Conseil d’Etat, 25 avril 1890, Raymond c/ Defaye et Ville de Limoges, publié au recueil








Le Conseil d’Etat; — Vu les lois du 28 pluviôse an VIII et du 16 septembre 1807; — Considérant que, si les dommages provenant de modifications apportées à l’assiette d’une voie publique par suite d’un plan d’alignement sont de ceux dont il appartient au conseil de préfecture de connaître, par application de la loi du 28 pluviôse an VIII, et que si, par suite, le conseil de préfecture était compétent pour statuer sur la réclamation de la dame Defaye, en tant qu’elle était dirigée contre la ville de Limoges, il ne lui appartenait pas de connaître de cette contestation à l’encontre du sieur Raymond, que la demanderesse avait également appelé devant lui, pour s’entendre condamner solidairement avec la ville; — Considérant que la demande en garantie formée par la ville contre le sieur Raymond ne rentrait pas davantage dans les limites de la compétence du conseil de préfecture, alors que la ville n’alléguait l’existence d’aucune offre de concours qui lui aurait été faite par ce propriétaire, en vue de l’exécution de la partie du plan d’alignement dont il s’agit; — Considérant que si, en dehors de tout engagement envers elle pouvant constituer une offre de concours, la ville de Limoges se croit fondée à prétendre qu’en vertu de conventions particulières avec le sieur Raymond, ce dernier est tenu de la relever et garantir des condamnations qu’elle viendrait à encourir dans l’instance introduite contre elle par la dame Defaye, c’est devant l’autorité judiciaire qu’elle devra porter son action; qu’il suit de là que c’est à tort que, par l’arrêté attaqué, le conseil de préfecture, au lieu de mettre le sieur Ray­mond hors de cause, et de se borner à ordonner une expertise dans les rapports de la demanderesse avec la ville, a décidé que le sieur Raymond était seul tenu au payement de l’indemnité à laquelle la dame Defaye serait reconnue avoir droit…; — Art. 1er.
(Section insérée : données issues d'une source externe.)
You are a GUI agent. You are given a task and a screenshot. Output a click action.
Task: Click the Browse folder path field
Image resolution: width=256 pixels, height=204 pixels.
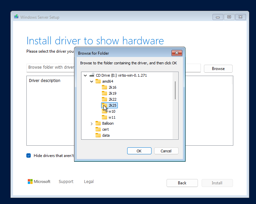[x=50, y=67]
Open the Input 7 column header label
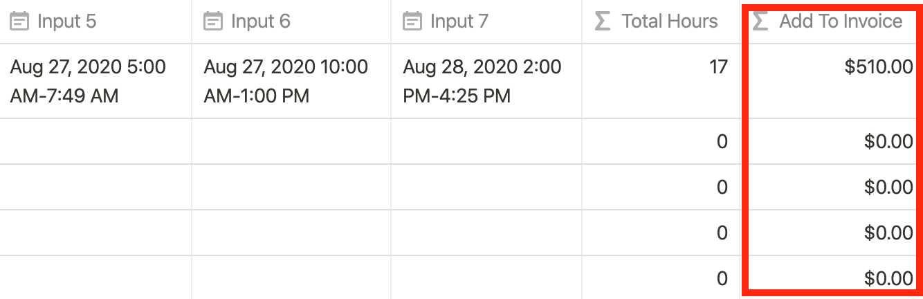The height and width of the screenshot is (299, 923). [459, 21]
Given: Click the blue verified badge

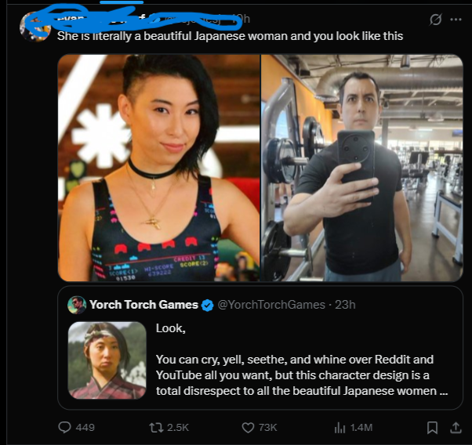Looking at the screenshot, I should (208, 305).
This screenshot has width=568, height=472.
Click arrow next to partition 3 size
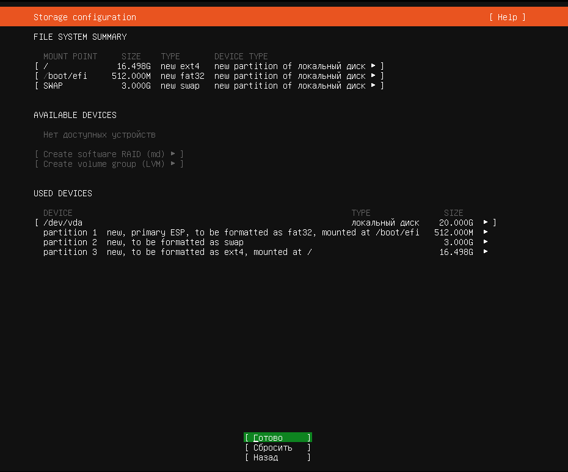point(486,252)
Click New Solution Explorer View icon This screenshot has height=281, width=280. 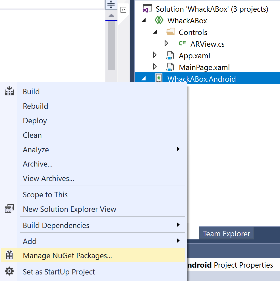[x=9, y=209]
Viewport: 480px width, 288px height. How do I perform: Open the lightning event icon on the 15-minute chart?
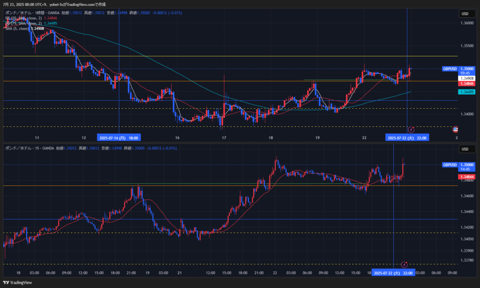(404, 265)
L’arrêté est annulé en tant qu’il a statué sur la demande de la dame Defaye contre le sieur Raymond et sur la demande en garantie de la ville contre ce dernier. — Art. 2. Le sieur Raymond est mis hors de cause.

Du 25 avril 1890. — Cons. d’Etat. — MM. Saint-Paul, rapp.; Jagersch­midt, comm. du gouv.; Bazille, Perrin et Renault-Morlière, av.